Abstract
OBJECTIVE: To assess the diagnostic accuracy of clinical diagnosis versus echocardiography in evaluating childhood heart murmurs.
METHODS: We investigated 107 children under the age of 10 years with heart murmurs admitted to 3 hospitals in Baghdad (Al-Khadimyiah Pediatric Hospital, Al-Karama Teaching Hospital/Pediatric Department and Al-Noor Teaching Hospital/Pediatric Department) during the period of January 1998 to January 2002. Data on age, gender, provisional clinical diagnosis and final echocardiographic diagnosis were taken. Statistical analysis through Chi-square was carried out.
RESULTS: There were more males than females (58.9% versus 41.1%, p<0.05).
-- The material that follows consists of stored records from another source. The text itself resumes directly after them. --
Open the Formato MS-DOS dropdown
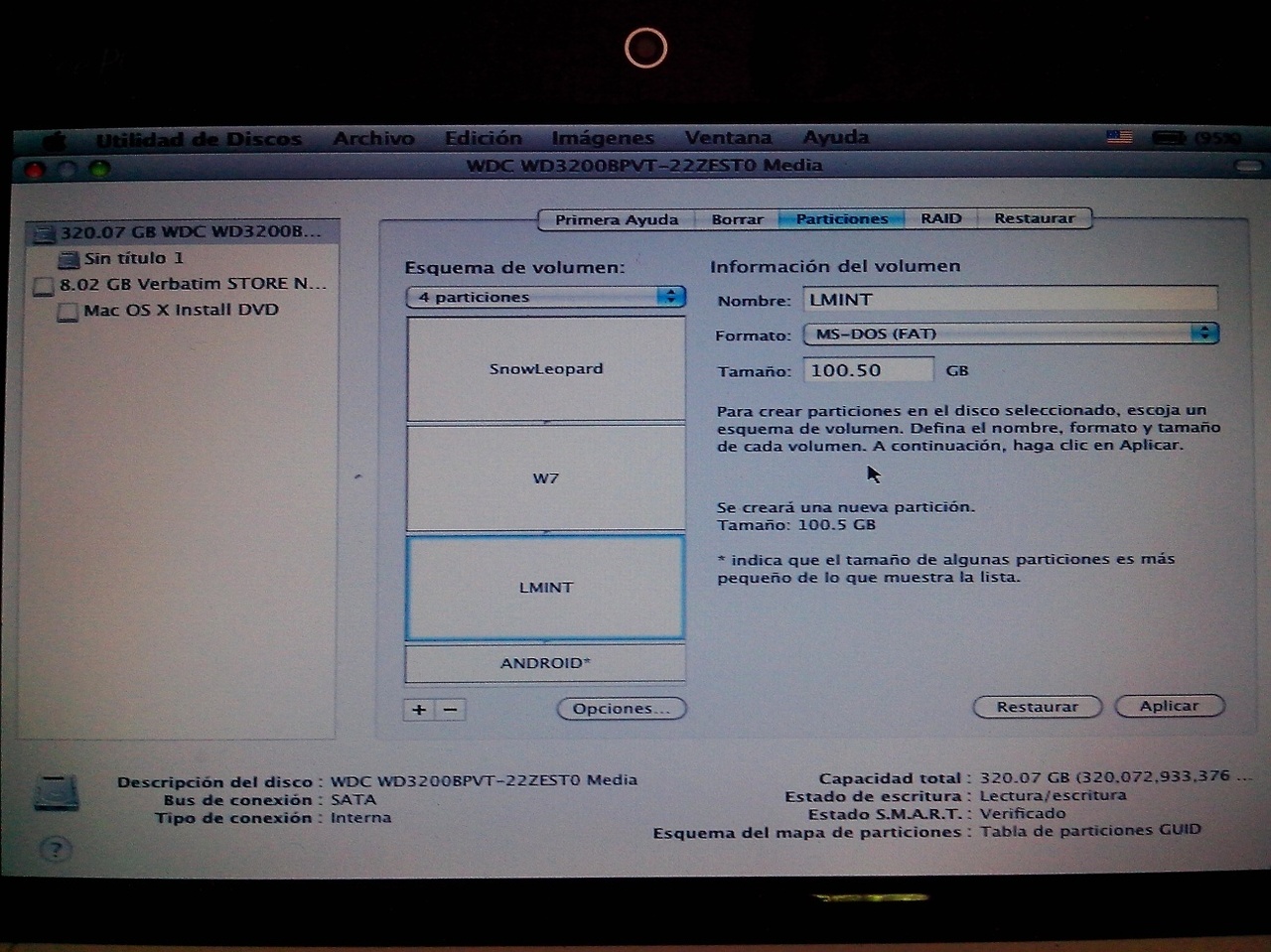1271x952 pixels. pyautogui.click(x=1010, y=334)
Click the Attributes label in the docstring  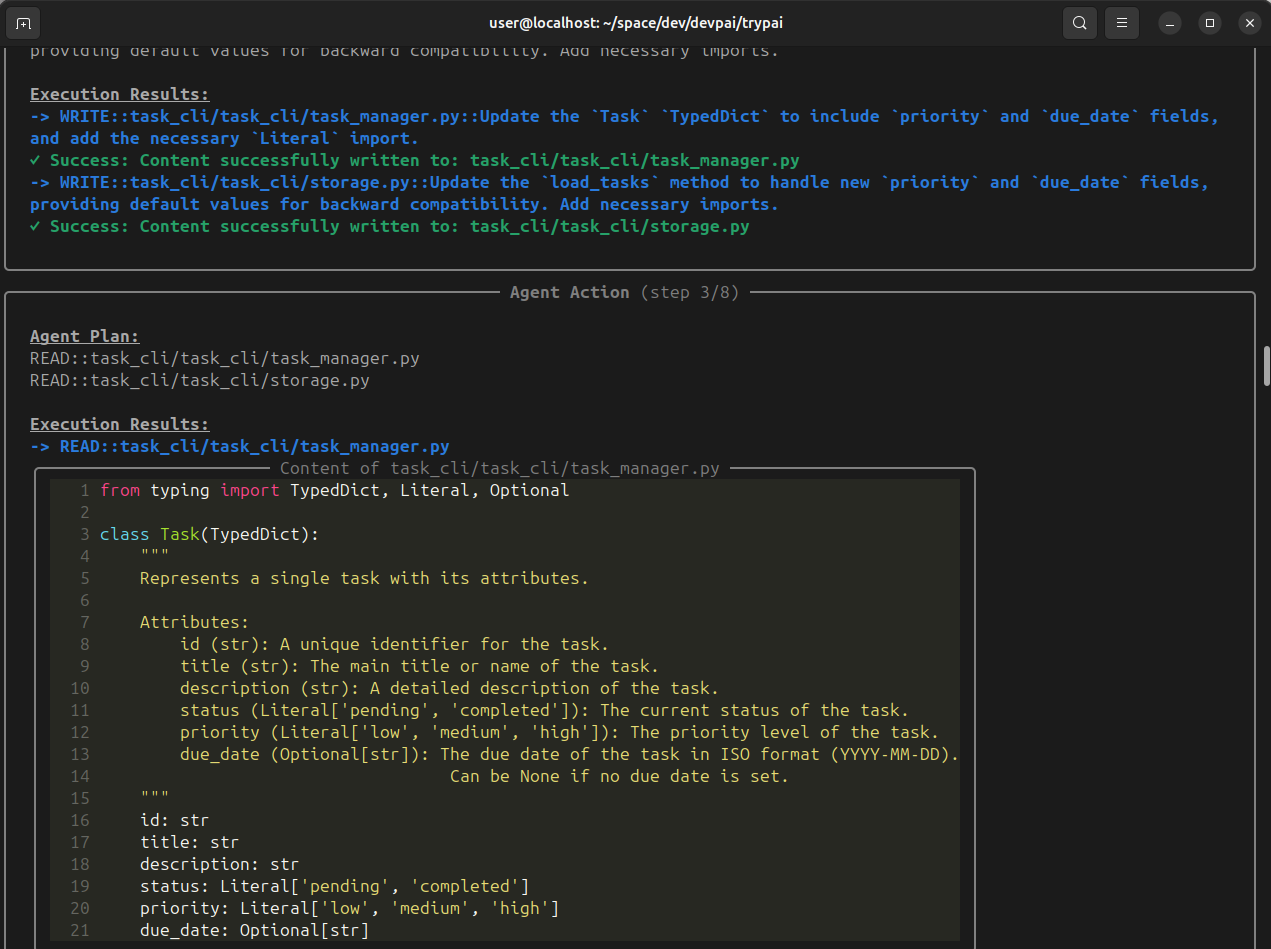tap(194, 622)
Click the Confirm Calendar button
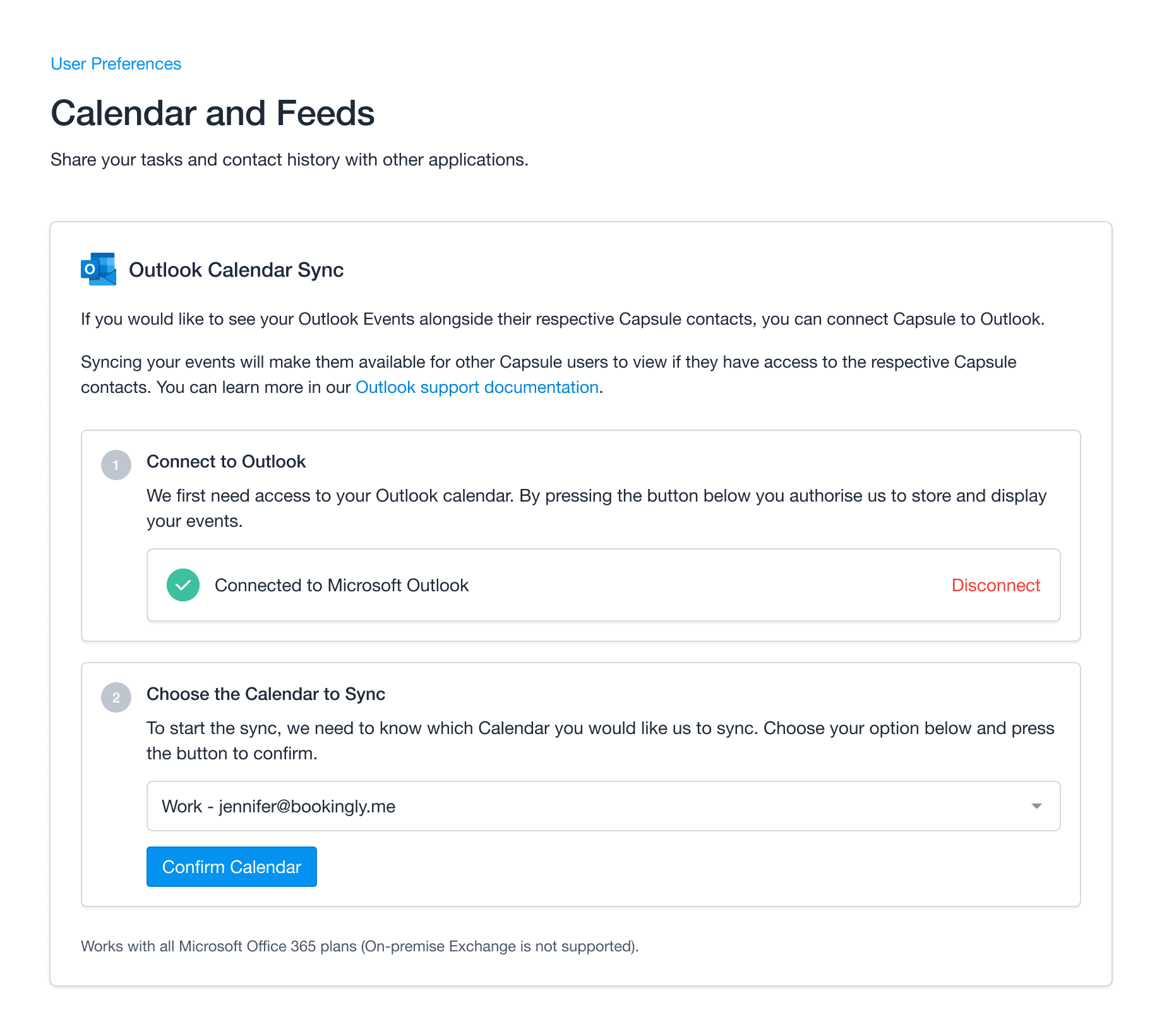This screenshot has height=1036, width=1162. (232, 867)
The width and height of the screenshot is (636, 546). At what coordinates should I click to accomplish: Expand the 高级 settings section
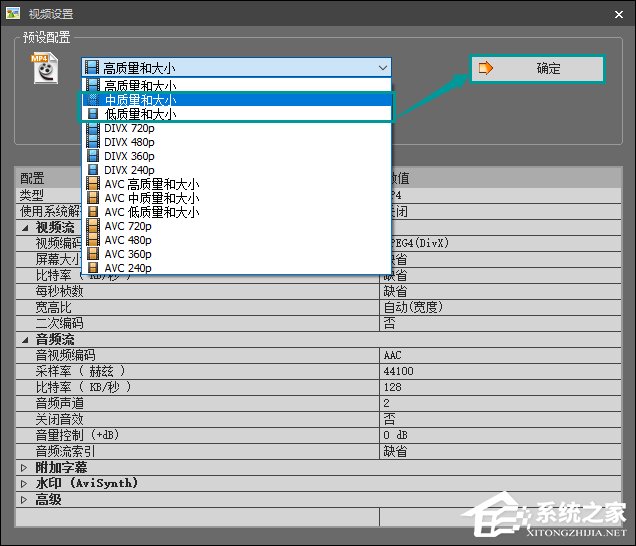[26, 499]
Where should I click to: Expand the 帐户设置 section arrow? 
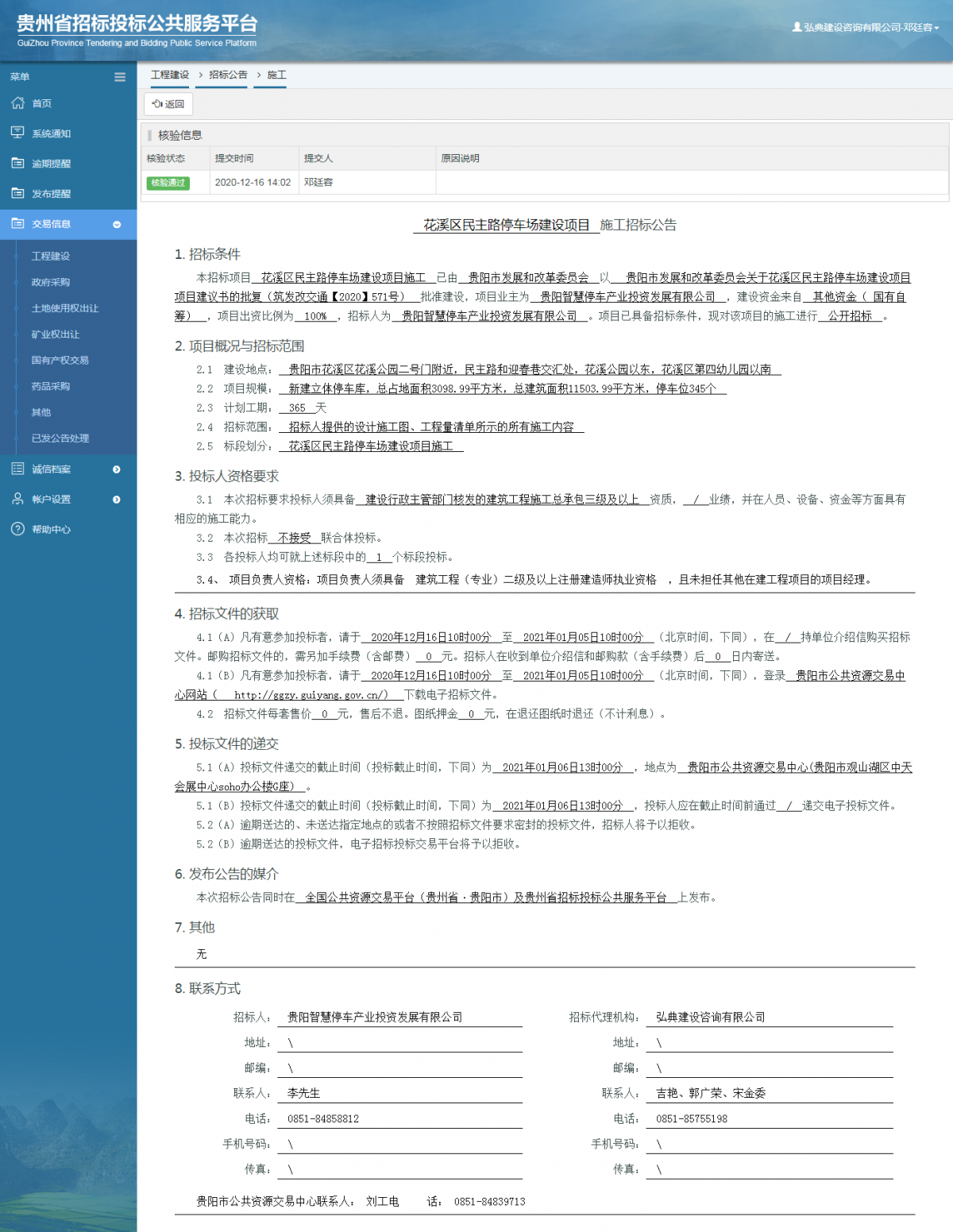118,500
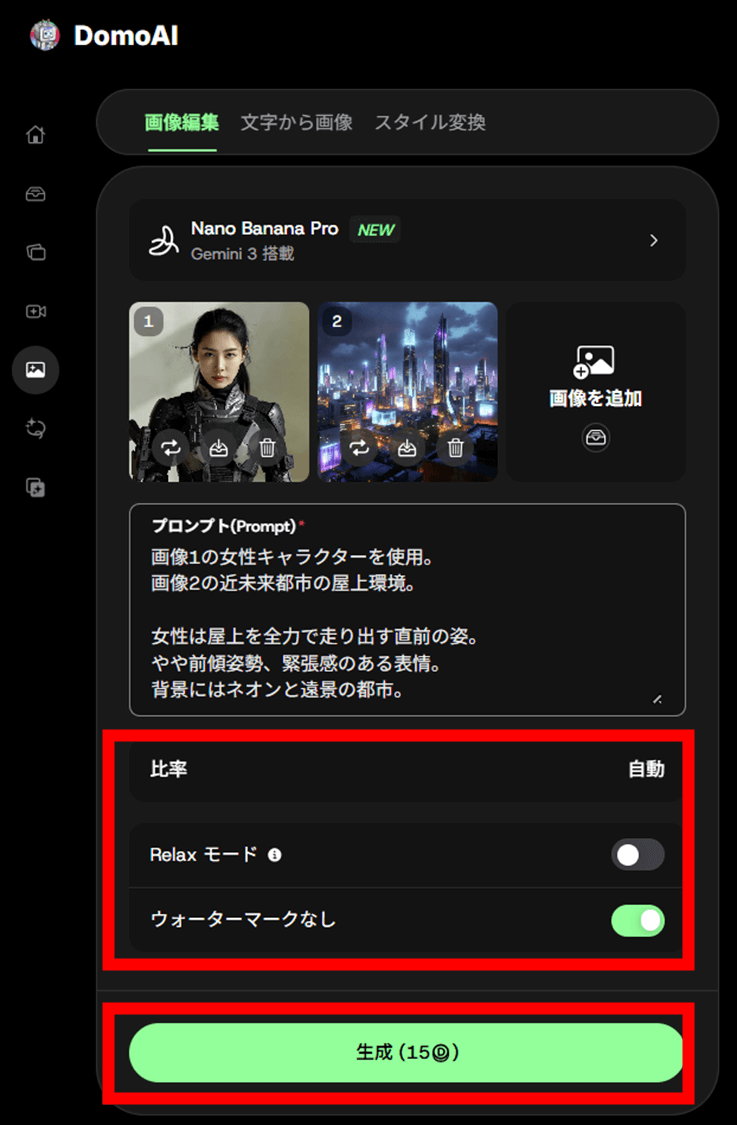Open the inbox tray sidebar icon

tap(35, 194)
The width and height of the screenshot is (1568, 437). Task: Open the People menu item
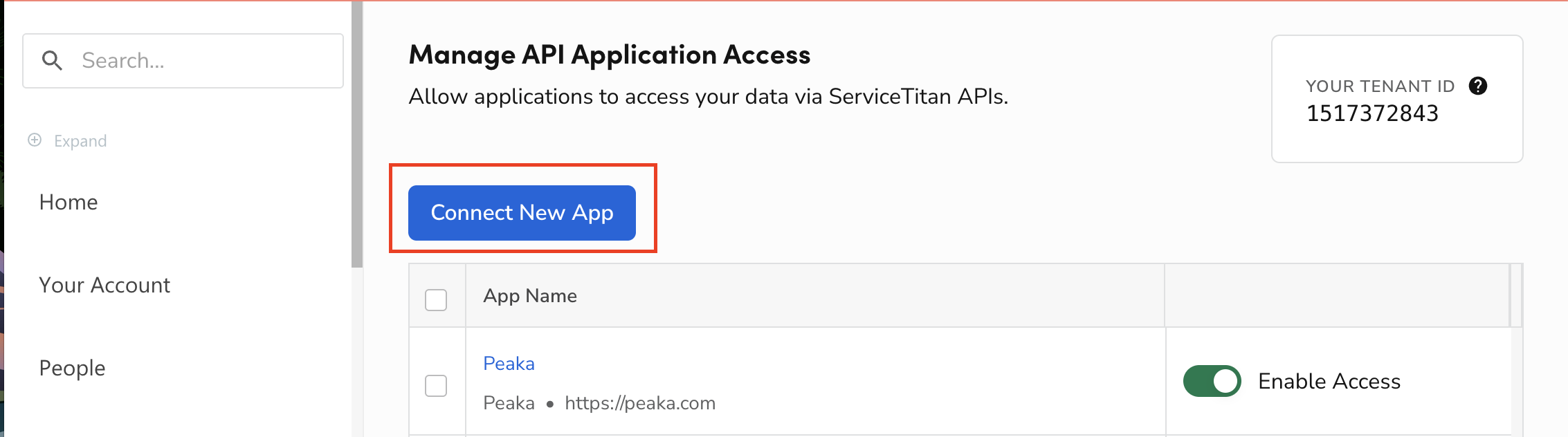[72, 368]
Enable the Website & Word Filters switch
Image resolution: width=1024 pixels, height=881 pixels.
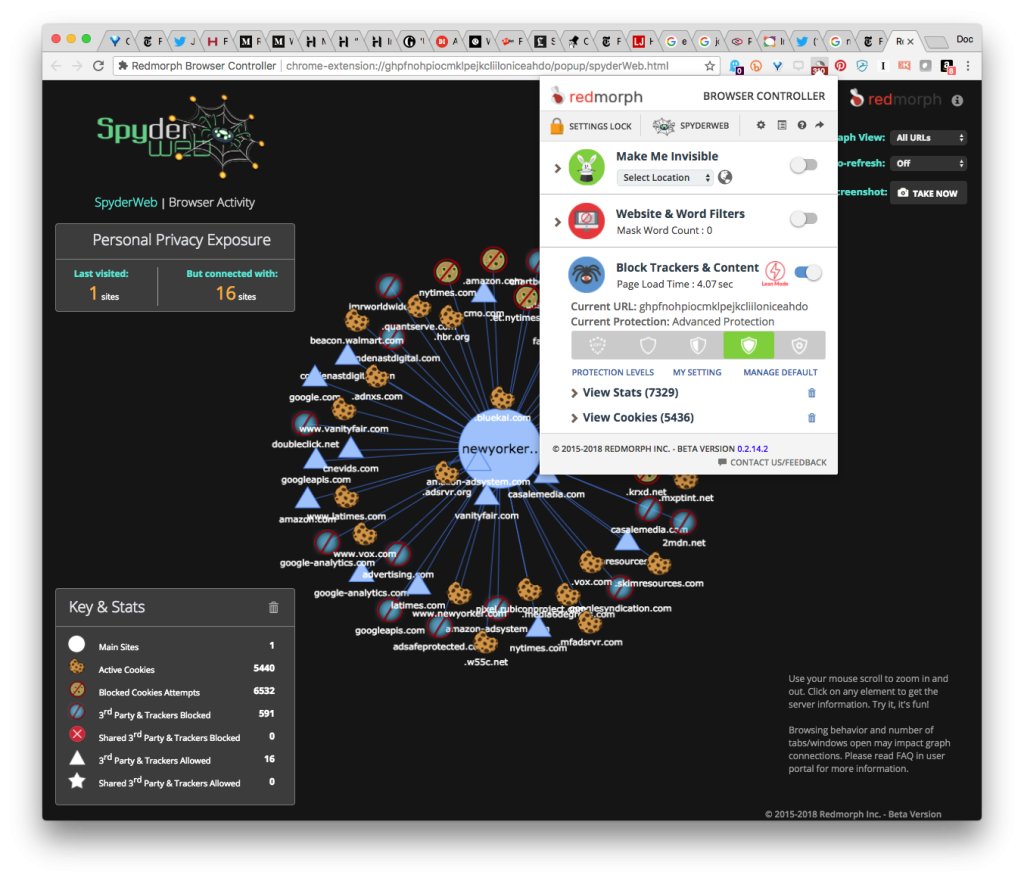coord(803,218)
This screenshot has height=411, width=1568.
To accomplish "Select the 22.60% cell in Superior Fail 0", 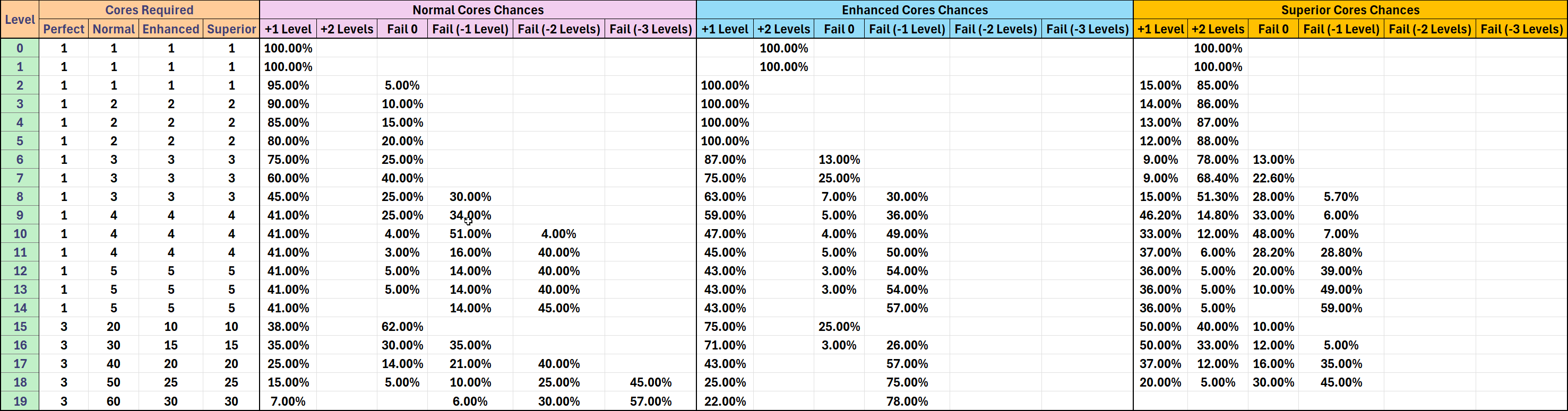I will [x=1273, y=178].
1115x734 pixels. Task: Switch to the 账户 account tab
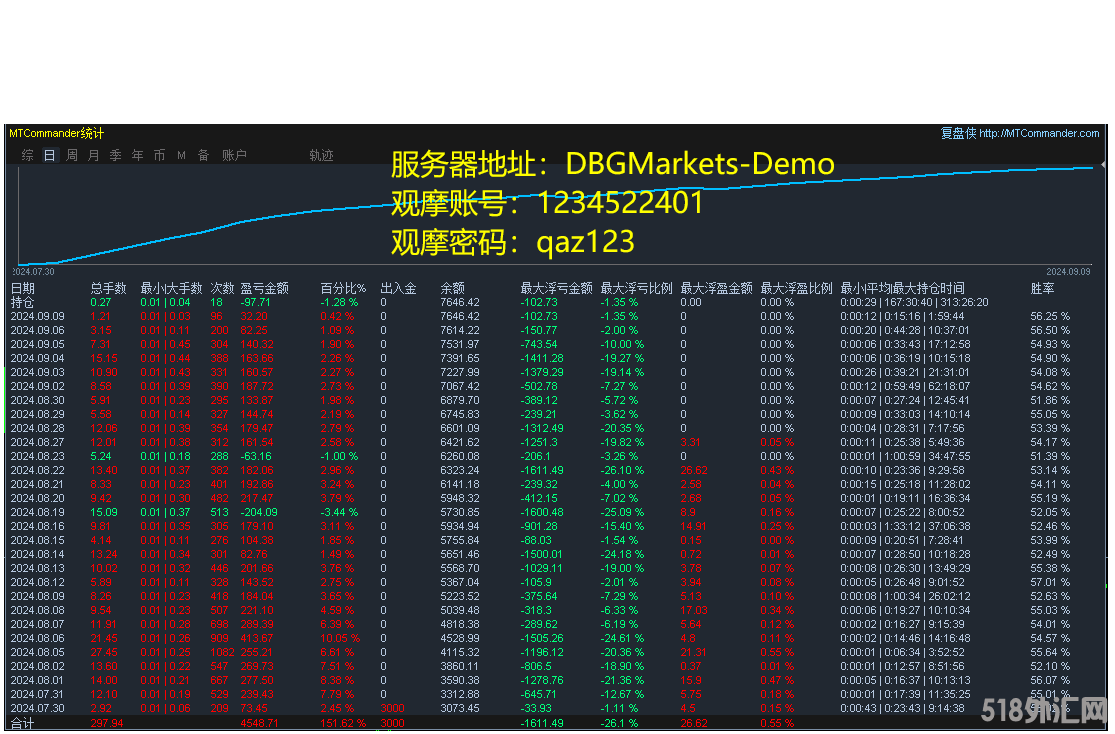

Provisionally, diagnoses of pathological murmurs were made in 88.8% of patients compared with 11.2% for innocent murmurs. The most common pathological murmur was that of ventricular septal defect (58.9%) and the least was aortic stenosis (1.9%). Echocardiographically, pathological findings were seen in 62.6% of patients compared with 37.4% for normal results. Provisional and echocardiographic diagnoses were concordant in 52.3% of patients and discordant in 47.7%, a difference of highly statistical significance (p<0.001). The most common concordant and discordant diagnoses were ventricular septal defect and innocent murmurs.
CONCLUSION: Though echocardiography can be used to precisely evaluate heart murmurs, the role of comprehensive history taking and meticulous physical examination must not be neglected. Defect in specific accuracy of clinical acumen noted by the pediatricians who cared for the studied patients probably reflects their different standards in medical education and clinical training. Developing and implementing advanced physical diagnosis curriculum, establishing training programs in cardiology for pediatricians and provision of well-trained pediatric echocardiographers seem crucial. These options will eventually contain medical expenses.